## Try it
Each line of the data below from the one holding "You are a GUI" to the one holding "Viewport: 1123px width, 595px height.", inclusive, is to be reproduced exactly; no other line belongs in the answer.

## Records shown
<<<<

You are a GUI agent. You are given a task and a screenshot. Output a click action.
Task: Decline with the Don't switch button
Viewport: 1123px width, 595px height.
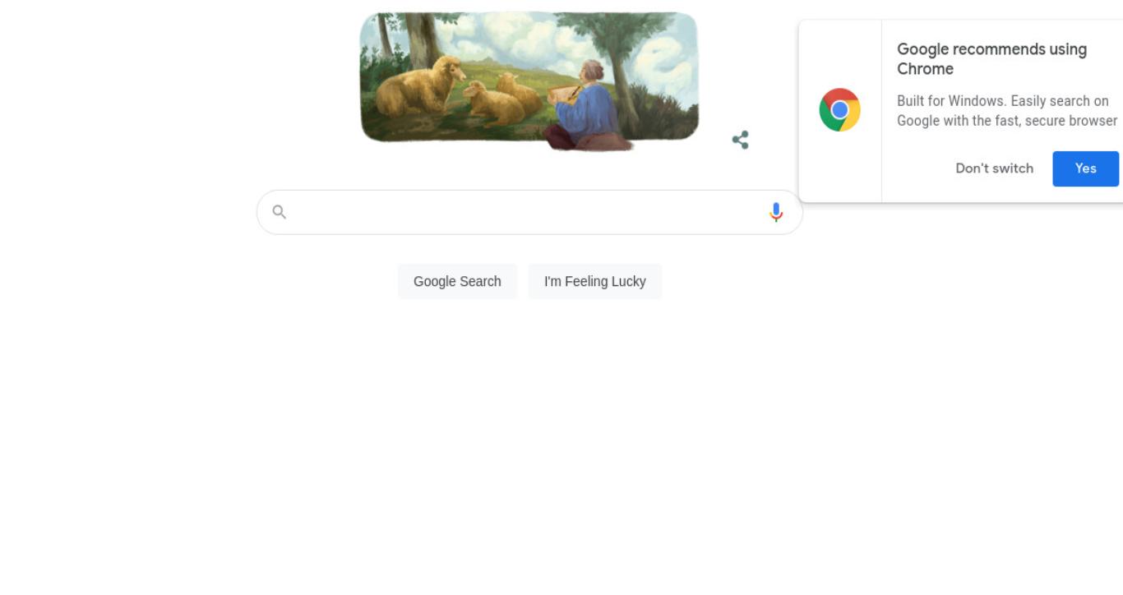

>>>>
<<<<

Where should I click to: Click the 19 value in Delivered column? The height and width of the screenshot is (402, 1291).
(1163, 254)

>>>>
<<<<

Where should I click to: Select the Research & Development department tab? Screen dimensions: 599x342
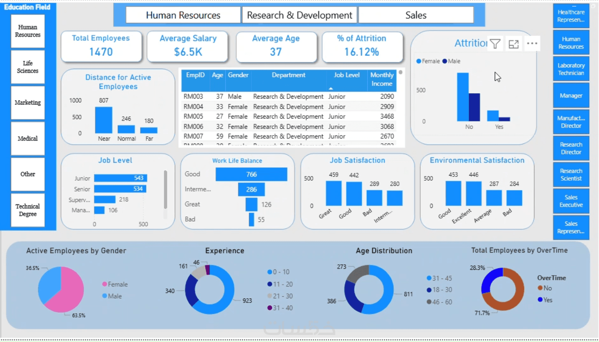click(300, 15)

>>>>

## Response to the exercise
You are a GUI agent. You are given a task and a screenshot. Output a click action.
Task: Decline with the Don't switch button
Viewport: 1123px width, 595px height.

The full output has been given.